In last week's post, TCEC Season 9 Superfinal Followup, I listed three opening variations which were won by White in both of the games where they were forced on the engine protagonists, Stockfish and Houdini. For two of those variations, the diagram below shows the position and evaluation one full move after the forced variation ended, i.e. after both engines were able to apply their own evaluation algorithms to the given position.
For example, in game 65, after 9...Be7, Stockfish playing White showed 'Eval = 0.54', Houdini playing Black showed 'Eval = 0.60'. I could also have chosen game 66, Houdini playing White and Stockfish Black, because the picture would be similar. In both positions shown here, from games 65 and 71, the engines agree that White has an advantage of about a half-Pawn.
In the top diagram, a 1.d4 Slav System, White has a better center, a space advantage, and perhaps a slight lead in development. In both games played with the variation, White eventually won a Queenside Pawn, which was sufficient to win the game.

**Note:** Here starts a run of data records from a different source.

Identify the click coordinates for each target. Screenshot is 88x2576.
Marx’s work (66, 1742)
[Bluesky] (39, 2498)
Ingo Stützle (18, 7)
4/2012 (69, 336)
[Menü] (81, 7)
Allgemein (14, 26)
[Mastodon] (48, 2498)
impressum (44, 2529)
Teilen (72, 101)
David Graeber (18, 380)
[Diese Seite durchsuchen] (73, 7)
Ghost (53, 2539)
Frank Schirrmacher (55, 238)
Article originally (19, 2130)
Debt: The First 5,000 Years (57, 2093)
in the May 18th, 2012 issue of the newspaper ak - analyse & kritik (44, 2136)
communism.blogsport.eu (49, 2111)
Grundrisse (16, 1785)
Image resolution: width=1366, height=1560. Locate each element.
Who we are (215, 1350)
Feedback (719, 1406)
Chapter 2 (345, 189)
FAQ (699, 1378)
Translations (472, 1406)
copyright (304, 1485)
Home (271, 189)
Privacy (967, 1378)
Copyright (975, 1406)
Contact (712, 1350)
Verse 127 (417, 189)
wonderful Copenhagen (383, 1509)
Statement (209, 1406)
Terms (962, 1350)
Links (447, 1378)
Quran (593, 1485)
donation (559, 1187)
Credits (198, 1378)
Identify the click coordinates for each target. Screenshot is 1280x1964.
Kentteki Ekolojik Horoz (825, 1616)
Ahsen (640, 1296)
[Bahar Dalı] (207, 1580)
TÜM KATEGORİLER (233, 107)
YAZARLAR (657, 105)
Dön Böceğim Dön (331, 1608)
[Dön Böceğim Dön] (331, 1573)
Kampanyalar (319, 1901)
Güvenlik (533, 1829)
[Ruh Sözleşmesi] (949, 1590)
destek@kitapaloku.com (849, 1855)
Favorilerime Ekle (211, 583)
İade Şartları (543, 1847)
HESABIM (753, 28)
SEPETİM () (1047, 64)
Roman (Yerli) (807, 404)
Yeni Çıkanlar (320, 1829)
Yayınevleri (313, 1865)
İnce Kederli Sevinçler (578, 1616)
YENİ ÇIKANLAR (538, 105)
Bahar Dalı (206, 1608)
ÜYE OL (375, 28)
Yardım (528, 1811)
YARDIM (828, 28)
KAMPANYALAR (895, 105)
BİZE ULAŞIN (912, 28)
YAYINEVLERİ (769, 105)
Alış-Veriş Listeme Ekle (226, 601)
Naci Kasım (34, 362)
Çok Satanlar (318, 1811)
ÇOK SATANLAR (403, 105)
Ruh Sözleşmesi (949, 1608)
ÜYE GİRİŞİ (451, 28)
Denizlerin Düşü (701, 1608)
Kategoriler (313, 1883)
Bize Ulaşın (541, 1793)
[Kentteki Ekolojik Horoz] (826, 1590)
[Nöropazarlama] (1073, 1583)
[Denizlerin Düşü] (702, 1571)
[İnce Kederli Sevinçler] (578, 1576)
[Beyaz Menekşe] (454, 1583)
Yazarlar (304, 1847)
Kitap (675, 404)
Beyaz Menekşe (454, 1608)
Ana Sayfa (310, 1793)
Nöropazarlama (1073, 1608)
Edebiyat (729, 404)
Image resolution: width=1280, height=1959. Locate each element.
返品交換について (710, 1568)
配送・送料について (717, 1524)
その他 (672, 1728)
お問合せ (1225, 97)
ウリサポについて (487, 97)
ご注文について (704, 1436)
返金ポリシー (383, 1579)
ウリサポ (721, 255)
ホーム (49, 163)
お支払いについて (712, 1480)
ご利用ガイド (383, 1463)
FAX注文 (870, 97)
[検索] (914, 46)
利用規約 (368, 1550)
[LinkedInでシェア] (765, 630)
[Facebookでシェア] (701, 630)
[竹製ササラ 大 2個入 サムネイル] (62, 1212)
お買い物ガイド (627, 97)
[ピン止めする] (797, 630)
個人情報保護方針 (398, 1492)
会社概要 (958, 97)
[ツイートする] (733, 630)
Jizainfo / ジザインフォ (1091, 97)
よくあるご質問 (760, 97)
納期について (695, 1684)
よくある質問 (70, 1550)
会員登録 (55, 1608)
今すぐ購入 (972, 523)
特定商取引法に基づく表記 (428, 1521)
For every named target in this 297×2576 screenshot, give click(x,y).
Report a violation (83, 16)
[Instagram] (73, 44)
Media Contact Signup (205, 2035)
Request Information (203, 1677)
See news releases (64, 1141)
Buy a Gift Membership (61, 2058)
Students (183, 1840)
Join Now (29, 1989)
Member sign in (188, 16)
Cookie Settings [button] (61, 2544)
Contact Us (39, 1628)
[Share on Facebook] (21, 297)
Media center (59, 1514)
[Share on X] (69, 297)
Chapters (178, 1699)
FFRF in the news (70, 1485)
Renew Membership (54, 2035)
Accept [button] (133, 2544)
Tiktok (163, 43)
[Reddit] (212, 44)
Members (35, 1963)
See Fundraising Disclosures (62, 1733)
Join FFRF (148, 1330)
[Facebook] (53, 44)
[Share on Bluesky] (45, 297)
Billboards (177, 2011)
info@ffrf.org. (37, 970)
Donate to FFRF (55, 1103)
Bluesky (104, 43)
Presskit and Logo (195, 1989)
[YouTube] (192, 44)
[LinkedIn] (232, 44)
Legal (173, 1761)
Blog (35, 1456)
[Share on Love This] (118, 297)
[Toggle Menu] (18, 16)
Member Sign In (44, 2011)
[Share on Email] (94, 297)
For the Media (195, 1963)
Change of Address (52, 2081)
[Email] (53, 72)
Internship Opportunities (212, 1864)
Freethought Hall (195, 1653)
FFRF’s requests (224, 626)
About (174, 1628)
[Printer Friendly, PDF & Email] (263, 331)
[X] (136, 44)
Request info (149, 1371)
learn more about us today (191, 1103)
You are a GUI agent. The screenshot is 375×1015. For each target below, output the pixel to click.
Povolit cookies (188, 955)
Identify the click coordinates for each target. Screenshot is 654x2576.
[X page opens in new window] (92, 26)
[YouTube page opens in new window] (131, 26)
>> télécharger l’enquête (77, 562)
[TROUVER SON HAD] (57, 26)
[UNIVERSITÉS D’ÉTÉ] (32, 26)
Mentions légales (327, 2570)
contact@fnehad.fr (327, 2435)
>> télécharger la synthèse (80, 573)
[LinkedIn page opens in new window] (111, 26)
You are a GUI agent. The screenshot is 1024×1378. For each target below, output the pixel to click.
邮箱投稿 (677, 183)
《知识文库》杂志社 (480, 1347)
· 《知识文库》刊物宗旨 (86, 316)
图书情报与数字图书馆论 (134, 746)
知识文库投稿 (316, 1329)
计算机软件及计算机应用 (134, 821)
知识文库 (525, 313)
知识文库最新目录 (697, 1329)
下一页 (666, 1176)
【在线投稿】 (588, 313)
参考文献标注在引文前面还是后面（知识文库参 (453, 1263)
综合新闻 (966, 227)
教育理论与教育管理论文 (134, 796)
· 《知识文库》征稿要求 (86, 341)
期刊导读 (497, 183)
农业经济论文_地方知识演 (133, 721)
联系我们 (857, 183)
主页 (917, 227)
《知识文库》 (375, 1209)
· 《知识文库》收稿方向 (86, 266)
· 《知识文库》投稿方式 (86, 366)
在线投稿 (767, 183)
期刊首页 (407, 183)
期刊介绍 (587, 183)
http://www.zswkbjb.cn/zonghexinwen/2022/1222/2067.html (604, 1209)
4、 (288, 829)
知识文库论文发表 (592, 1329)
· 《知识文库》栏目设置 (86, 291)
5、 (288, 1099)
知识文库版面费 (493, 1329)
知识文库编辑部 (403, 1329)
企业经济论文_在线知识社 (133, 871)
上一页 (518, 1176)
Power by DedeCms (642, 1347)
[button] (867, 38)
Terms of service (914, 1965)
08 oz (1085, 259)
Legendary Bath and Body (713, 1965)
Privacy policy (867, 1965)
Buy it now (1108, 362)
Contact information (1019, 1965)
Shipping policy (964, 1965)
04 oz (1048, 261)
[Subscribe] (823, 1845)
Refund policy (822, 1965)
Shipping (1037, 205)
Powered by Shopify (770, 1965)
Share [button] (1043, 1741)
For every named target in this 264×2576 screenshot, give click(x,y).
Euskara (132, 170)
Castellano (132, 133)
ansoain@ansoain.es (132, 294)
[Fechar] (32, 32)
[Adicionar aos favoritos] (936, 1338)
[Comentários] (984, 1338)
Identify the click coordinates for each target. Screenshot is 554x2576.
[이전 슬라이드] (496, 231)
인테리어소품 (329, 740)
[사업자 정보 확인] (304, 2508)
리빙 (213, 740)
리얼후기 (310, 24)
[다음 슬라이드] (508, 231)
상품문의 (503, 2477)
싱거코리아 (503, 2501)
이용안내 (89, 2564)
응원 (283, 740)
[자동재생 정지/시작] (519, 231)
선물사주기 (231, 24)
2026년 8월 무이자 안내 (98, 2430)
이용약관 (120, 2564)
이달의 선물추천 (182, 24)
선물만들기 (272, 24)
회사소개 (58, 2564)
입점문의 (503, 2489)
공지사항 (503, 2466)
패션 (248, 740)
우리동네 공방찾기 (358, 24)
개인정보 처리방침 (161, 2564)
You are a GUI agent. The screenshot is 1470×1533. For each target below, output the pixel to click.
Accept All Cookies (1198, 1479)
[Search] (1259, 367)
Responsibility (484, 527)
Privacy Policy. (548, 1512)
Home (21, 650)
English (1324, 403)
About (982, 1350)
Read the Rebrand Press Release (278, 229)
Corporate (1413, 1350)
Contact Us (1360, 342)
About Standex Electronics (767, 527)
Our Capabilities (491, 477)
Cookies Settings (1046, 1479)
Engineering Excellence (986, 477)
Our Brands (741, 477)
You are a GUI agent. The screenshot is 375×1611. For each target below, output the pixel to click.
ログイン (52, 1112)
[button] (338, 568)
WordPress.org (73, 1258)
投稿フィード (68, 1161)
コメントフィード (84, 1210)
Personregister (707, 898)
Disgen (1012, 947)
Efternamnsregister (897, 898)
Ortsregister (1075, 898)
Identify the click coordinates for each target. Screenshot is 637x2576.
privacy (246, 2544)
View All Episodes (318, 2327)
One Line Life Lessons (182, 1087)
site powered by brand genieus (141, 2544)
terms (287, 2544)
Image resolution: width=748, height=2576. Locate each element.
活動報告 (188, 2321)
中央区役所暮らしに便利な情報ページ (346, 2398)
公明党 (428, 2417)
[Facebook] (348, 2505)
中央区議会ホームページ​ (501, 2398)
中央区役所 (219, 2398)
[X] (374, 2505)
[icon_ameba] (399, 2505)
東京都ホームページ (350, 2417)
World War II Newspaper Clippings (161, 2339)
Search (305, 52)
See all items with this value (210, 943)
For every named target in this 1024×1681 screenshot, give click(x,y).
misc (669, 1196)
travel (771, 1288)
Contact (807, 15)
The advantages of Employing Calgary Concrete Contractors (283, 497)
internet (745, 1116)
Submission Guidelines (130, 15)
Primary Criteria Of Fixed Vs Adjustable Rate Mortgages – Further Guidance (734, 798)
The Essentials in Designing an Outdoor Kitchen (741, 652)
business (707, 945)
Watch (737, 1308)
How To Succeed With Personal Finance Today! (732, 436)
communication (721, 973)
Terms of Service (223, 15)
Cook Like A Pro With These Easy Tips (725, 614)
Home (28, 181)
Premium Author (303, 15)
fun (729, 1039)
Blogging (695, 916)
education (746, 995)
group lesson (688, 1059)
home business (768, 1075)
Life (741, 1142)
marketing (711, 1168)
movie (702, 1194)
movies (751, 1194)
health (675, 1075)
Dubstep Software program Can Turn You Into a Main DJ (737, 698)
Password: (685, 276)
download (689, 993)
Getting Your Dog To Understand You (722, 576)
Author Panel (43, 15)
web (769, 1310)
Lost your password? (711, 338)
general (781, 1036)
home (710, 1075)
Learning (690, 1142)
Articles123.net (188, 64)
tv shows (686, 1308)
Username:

In the bottom diagram, a 1.e4 French Defense, White has a space advantage, the better Bishop, and threatens to place a strong Knight on d4. In both games, White advanced the Kingside Pawns to create a blocked position where the Black King was immobile and passive, then played on the Queenside using the White King as an extra piece, eventually breaking through.
In the 'Superfinal Followup' post I called these 'busted(?) openings'. According to a calculation I did a few years ago, A Pawn Equals 200 Rating Points (February 2013), when one side starts with an advantage of 0.50, that's equivalent to an advantage of 100 rating points, which gives a 64% chance of winning. It's hard to overcome those sorts of odds.